Quoted passage =>

*** Begin section ***

Disorder Subdivisions

  • None

General Discussion

Polymorphous low-grade adenocarcinoma (PLGA) is a rare tumor of the salivary glands that is limited, to a great extent, to the minor salivary glands and commonly, but not exclusively, localized in the palate of the mouth. The major salivary glands are the parotid glands (at the side of the face, below the ears), the sublingual glands (below the tongue), and the submandibular glands (below the lower jaw). As the name suggests, each of the major salivary glands is of substantial size and visible to the naked eye. There are about 600 to 1,000 minor salivary glands that are microscopic in size. These minor salivary glands are found in the lining (mucosa) of the lips, tongue, and hard and soft palate, as well as inside the nose, cheeks, and sinuses.

Less than one (1%) per cent of all cancers reported in the USA are salivary cancers and, of these, 80% begin in the parotid glands, and about 15% begin in the submandibular glands, leaving only 5% that begin in the sublingual and minor salivary glands. Most of the tumors that start in the major salivary glands turn out to be benign, while most, but not all, of the cancers that start in the minor salivary glands turn out to be malignant.

*** End section ***

Data extract =>
*** Begin section ***

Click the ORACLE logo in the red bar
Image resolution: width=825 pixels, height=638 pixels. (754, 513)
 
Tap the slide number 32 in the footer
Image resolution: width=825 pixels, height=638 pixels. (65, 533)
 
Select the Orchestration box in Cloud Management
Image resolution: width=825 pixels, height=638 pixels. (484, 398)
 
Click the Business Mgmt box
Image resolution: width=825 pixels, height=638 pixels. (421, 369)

*** End section ***
*** Begin section ***

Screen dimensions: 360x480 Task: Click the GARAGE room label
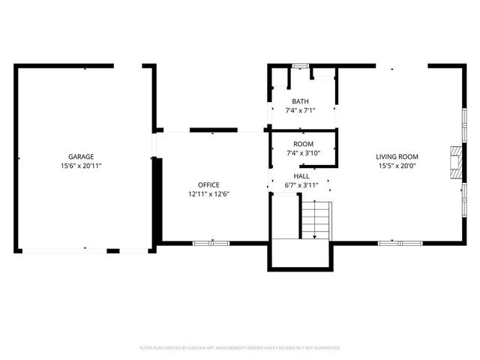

*** End section ***

Exercise => Transcribe the passage on polymorphous low-grade adenocarcinoma from "Less than one" to "to be malignant.".

Answer to this exercise =>
Less than one (1%) per cent of all cancers reported in the USA are salivary cancers and, of these, 80% begin in the parotid glands, and about 15% begin in the submandibular glands, leaving only 5% that begin in the sublingual and minor salivary glands. Most of the tumors that start in the major salivary glands turn out to be benign, while most, but not all, of the cancers that start in the minor salivary glands turn out to be malignant.